I didn’t want to plant it at La Perouse, because I knew that was only a transit home for me. I wanted to bring Rosie back from the men who’d killed her, and also celebrate my Jacinta’s home-coming, and planting this rose where Rosie had smiled in the photograph in the rectory’s peaceful garden, golden with sunshine and bees, seemed a good way to do it.

‘I want to put it there,’ I said, pointing to the wrought-iron grille just visible in the stonework some metres behind the sundial. ‘Just near where she’s standing in the photograph.’

Greg was standing up close to the dial, muttering his calculations of the seasonal corrections, trying to work out the time told by the pointer in the centre. ‘It’s reasonably accurate,’ he said, comparing the shadow on the dial to his wristwatch, ‘give or take quarter of an hour.’

Jacinta joined her brother, walking round the stone pedestal, following the inscription written around the sundial’s face.


I will keep account of time until you are out of time,
’ Jacinta read out.

‘About here?’ Charlie asked, putting the rose down near the grille and looking back at me.

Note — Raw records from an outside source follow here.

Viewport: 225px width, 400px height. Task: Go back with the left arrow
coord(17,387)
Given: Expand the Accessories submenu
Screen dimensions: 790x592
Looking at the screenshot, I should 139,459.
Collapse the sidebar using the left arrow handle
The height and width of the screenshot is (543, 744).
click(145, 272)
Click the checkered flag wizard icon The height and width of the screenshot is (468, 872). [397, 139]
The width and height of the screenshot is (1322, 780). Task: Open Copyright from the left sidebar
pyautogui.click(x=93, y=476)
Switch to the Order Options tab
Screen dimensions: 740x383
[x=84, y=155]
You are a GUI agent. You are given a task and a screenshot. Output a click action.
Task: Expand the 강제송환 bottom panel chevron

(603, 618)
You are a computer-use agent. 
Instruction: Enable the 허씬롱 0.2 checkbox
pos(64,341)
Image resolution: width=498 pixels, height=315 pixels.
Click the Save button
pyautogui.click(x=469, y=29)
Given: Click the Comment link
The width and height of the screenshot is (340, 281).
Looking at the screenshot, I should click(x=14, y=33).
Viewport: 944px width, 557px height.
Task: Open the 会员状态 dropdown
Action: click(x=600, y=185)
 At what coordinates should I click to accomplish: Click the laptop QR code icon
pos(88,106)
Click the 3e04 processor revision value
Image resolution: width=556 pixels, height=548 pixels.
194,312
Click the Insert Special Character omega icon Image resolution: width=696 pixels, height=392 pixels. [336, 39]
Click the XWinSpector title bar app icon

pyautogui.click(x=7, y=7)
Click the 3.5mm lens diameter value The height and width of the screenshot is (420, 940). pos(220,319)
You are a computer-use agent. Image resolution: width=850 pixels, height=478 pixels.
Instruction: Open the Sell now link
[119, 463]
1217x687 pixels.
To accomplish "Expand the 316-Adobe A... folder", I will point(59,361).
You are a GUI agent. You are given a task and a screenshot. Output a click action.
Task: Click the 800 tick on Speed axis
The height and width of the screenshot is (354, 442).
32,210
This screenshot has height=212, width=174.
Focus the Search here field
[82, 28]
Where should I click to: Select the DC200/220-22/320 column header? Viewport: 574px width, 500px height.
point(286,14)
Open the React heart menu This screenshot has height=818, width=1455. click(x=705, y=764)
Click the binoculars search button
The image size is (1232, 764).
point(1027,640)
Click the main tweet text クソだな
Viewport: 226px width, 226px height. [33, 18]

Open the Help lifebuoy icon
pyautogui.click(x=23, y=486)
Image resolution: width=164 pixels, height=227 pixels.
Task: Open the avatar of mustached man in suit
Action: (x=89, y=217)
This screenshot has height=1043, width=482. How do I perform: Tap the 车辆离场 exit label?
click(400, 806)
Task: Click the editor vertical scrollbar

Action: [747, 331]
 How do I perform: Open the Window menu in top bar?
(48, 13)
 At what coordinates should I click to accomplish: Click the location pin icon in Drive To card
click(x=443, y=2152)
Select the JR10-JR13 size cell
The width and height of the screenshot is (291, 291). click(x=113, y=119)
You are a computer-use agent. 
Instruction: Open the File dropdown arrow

‘Maybe a little closer to the wall,’ I said. ‘That way it’s protected from the wind.’ Roses are pretty tough but they give more if they’re happy about their position and wind is always a problem for growing things. A whirlwind of the Lord, I thought briefly, reminded again. Then the words my daughter had just read out from the sundial floated into my consciousness. ‘Read that again, Jass,’ I asked as Charlie repositioned the rose bush. ‘Read out those words again?’